When launched in this way, an empty window with a few UI controls to select some images and begin the comparison as seen in the demo above.
Alternatively, command line options may be passed to optionally run FLOꟼ in headless mode, and supply image paths.
The full help text (obtainable by passing -h
or --help
) is reproduced below.
An image comparison tool and visualizer. All options are optional unless headless mode is requested.
Usage: FLOP [OPTIONS]
Options:
-h,--help Print this help message and exit
-r,--reference TEXT Path to reference image
-t,--test TEXT Path to test image
-o,--output TEXT Path to output file.
-e,--exposure FLOAT Exposure to apply to an HDR image (log 2 stops)
--tonemapper ENUM:value in {ACES->1,Reinhard->2,Hable->3} OR {1,2,3}
HDR to LDR tonemapping operator
--hl,--headless Request that a gui not be presented
-f,--force Overwrite image if file exists at specified output path
FLOꟼ may also be used as a library. The test/
folder demonstrates how to link and programmatically analyze LDR or HDR images.
The original paper assumes fully opaque color values, but it is sometimes useful to compare differences in images that possess an alpha channel. FLOꟼ accommodates this by detecting the presence of the alpha channel and scaling the Yy component in linearized Lab space prior to the constrast sensitivity filters.
The HDR FLOꟼ algorithm simply tonemaps both reference and test HDR inputs to LDR ranges with a specified global exposure. This is done currently for speed (less than 100 ms on my machine), but an local tonemapping operator or exposure bracketing may be an option in the future.
While FLOꟼ is implemented on the GPU, minimal profiling was actually done to fully optimize it. Performance varies based on image size. The various kernel weights themselves are currently hardcoded in the shader bytecode. This may be relaxed in the future.
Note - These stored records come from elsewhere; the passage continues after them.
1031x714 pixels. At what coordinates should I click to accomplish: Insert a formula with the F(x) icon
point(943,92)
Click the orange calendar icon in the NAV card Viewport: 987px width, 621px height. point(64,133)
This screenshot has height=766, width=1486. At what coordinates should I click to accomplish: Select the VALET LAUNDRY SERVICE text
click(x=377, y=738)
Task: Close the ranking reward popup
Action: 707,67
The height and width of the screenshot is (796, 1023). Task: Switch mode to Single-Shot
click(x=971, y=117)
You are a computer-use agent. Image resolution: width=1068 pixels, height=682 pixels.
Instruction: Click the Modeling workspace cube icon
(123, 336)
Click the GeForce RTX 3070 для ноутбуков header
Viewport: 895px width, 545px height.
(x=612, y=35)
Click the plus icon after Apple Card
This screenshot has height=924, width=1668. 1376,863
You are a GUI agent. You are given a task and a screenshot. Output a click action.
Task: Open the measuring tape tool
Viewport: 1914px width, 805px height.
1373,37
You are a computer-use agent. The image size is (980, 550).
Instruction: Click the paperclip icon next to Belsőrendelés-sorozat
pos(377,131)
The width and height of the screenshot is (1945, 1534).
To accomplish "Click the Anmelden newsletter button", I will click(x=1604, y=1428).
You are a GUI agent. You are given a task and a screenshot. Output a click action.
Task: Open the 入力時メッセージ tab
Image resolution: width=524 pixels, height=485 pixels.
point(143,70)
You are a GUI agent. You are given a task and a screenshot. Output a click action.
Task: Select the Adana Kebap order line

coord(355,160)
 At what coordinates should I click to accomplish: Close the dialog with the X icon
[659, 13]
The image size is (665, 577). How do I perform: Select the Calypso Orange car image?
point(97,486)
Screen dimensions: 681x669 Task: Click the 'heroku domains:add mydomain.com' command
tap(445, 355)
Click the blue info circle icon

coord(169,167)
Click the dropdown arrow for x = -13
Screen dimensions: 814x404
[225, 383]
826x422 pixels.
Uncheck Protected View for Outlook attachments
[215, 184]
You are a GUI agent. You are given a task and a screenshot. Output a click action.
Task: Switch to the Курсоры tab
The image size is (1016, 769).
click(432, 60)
The HDR-ꟻLIP algorithm doesn't require specifying exposure when HDR images are supplied. It operates by automatically determining the exposure range, compute the ꟻLIP error for each exposure, then taking the maximum error per-pixel. FLOꟼ on the other hand, is meant to be used interactively, so it's recommended that the GUI be used to determine the appropriate exposure when analyzing HDR images.